Indy car racing’s last Mexican hero Adrian Fernandez has warned that IndyCar needs to have one of his compatriots fulltime in the series for a race in Mexico City to flourish.
Fernandez won the Mexican Formula 3 championship in 1991, before moving to the U.S. to race in Indy Lights, where he finished third in the championship. He would go on to win 11 races in Indy cars, finish second in the CART championship in 2000, and his legion of fans made the races at Monterrey (in Nuevo Leon) and Autodromo Hermanos Rodriguez in Mexico City, a major draw.
Now IndyCar is still negotiating with Mexico City track’s controllers, the Corporación Interamericana de Entretenimiento (CIE), over a return on Aug. 3-5 next year. But Fernandez has warned that for IndyCar to regain its appeal there, it needs to have a Mexican driver in the series full-time, and not just parachute a local driver into the series for a one-off appearance.
He told Motorsport.com: “A part-time driver who has a seat maybe only for that race would not be good for the series and not good for the driver to show his best.
“The reason why Indy car racing used to have such success in Mexico was because the fans started following me back when I was in Indy Lights. Then I went into Indy cars in ’93 and as a rookie my teammates at Galles [Racing] were Al Unser Jr. and Danny Sullivan, very successful drivers – champions and Indy 500 winners.
“And so the euphoria around Indy car racing in Mexico became very big. So by the time we arrived in Monterrey first, in 2001, it was a big success; national TV and journalists were following me and so the fans followed me.
“Then when we went to Mexico City the next year, that was an even bigger success.
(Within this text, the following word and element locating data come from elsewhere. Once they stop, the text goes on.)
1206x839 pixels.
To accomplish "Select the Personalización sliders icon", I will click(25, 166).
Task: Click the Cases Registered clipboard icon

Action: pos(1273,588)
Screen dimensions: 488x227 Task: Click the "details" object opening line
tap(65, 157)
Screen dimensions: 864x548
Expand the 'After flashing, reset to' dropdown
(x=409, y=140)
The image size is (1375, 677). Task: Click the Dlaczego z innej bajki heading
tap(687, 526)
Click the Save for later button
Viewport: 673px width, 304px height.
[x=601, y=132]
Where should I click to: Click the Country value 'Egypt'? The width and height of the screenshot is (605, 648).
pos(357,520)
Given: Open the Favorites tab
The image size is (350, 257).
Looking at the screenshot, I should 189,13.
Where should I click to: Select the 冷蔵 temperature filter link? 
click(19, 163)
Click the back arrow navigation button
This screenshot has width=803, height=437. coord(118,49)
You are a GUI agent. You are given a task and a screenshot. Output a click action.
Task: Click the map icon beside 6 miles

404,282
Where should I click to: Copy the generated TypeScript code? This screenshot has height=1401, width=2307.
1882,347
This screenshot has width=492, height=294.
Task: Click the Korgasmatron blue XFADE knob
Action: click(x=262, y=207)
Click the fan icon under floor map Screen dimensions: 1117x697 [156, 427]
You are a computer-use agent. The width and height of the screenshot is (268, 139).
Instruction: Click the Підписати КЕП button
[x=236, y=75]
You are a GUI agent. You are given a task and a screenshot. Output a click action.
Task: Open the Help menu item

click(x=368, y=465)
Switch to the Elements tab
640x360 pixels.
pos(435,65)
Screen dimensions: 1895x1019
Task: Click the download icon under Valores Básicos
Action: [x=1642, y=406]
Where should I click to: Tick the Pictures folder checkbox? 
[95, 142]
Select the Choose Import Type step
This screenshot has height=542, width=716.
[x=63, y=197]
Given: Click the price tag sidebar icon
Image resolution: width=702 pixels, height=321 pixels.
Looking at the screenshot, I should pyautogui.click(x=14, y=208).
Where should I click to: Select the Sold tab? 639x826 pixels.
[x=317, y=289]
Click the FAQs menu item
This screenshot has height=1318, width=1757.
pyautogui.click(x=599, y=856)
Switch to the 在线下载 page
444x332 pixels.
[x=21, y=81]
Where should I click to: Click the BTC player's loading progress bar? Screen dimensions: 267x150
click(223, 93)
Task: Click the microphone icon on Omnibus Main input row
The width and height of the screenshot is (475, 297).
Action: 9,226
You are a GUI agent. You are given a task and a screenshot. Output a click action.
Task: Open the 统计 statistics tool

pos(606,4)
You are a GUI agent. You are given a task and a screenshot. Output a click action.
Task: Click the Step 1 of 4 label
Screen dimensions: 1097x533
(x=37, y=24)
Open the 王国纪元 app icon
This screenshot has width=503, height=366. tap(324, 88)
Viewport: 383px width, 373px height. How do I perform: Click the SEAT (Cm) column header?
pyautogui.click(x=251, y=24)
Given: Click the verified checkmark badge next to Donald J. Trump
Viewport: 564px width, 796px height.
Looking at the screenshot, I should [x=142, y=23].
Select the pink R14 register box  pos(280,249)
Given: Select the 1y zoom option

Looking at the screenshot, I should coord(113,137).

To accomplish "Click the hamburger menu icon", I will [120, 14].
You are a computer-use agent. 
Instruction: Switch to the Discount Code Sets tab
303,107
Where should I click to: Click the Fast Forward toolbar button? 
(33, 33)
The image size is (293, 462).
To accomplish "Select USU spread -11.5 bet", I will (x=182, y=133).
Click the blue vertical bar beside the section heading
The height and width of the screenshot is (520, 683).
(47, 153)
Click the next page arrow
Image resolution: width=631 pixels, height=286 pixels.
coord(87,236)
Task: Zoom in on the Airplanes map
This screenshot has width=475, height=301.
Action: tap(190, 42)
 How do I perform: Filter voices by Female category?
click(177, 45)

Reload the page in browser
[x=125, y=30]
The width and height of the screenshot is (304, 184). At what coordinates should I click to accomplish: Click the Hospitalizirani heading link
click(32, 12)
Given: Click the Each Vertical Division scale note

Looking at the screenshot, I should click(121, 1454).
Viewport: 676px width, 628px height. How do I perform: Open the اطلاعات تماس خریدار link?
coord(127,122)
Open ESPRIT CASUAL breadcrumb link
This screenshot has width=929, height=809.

We had huge crowds and although they supported me, they knew not just me but were also familiar with the other drivers in the series because they had followed the series on TV.
“So for now the only negative part [of IndyCar returning to Mexico] is that the locals don’t really know all the current drivers like they did back then because they haven’t seen Mexicans in IndyCar a lot, so they haven’t been following the series.”
While Sebastien Bourdais recuperated from his shunt in practice for the Indy 500 this year, Esteban Gutierrez was drafted into the Dale Coyne Racing-Honda squad for seven races. The former Formula 1 racer and Ferrari test driver is the only available Mexican driver who is ready to race IndyCar, according to Fernandez.
He said: “I’m not working with Esteban, not his manager any more. But he’s a good friend of mine and I know he wants to race IndyCar and if the Mexico race happens it would be perfect for him to be there.
“I don’t really know of another driver ready to come into IndyCar. Pato O’Ward was very impressive in Pro Mazda and those few races he did in Indy Lights, too. But he didn’t complete the season and I don’t know what his plans are, although it would be great for him to get in eventually.
“So Esteban is the obvious choice for now… unless I can be reborn!
“But seriously, we come back to that fact where we need Esteban there fulltime. The media, the fans, they have only seen Esteban in IndyCar for a bit. So having a driver in for just one race will not make the event a success.
“I would like IndyCar to be back in Mexico but in the right way. If they are hoping for a miracle straight away, they will be disappointed, I can tell you that right now. Maybe the race doesn’t come back next season but in two years, when people are getting enthusiastic about the series again and Esteban is in it and has more experience.
“He’s very likeable, he has a lot of success, and he’s pretty well known. But even when I was racing, if I hadn’t had the following of TV and media, nothing would have happened, the events would not have been popular. So you need that following, and to get that, you need a Mexican driver racing the whole season.”
Unless a sponsor can persuade the apparently set teams to expand and run an extra car, Gutierrez’s best options appear to be a return to Coyne, Ed Carpenter Racing’s road/streetcourse driver sharing the #20 car with the team owner, or possible openings with the (as-yet unconfirmed) entries from Harding Racing or Carlin Racing.